AI will be the worst thing to happen to society in a very long time.

mbrumlow•5h ago
> AI will be the worst thing to happen to society in a very long time.

Maybe. Keep going back and forth.

On one hand I might loose my job. On then other hand everybody might loose their job.

Ai is tricky. If we have a singularity event maybe one or two combines might take all the jobs overnight. Fine. But economies are weird. Once those jobs are automated and nobody has a job we probably won’t even need the jobs that were replaced.

Like today. We have jobs because some other thing came along and “made something easy”. Think about how many jobs we have simply because we as humans write bad software. If this goes away it’s not even about automation taking jobs, it’s about simply not needing huge swaths of jobs at all.

So I think about this and ponder. I’d all Job are basically worthless, then the “rich” people like to complain about, won’t be rich. They won’t have anything either. Simply put, nobody will have any money to buy things and thus the “rich” won’t have anybody to buy things to keep them rich.

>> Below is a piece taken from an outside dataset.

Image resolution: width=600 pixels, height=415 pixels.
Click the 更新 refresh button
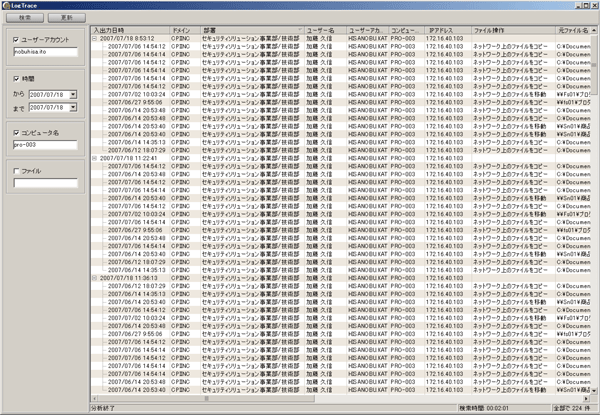[66, 18]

So I think more. It’s really not an advantage for the rich and powerful to basically destroy what makes them rich.

For people to be rich they have to have a bunch of people to extract small amounts of money from. A starving and angry population is not going to be a fun place to live for anybody.

torginus•4h ago
Yeah, and as a tradie, your services will be paid for by wealthy white collar workers, like a guy who just moved into a bigger house he paid for with his cushy IT job, and wants a top-of-the-line HVAC system installed.

If the guy isn't making good money, he won't be hiring you either.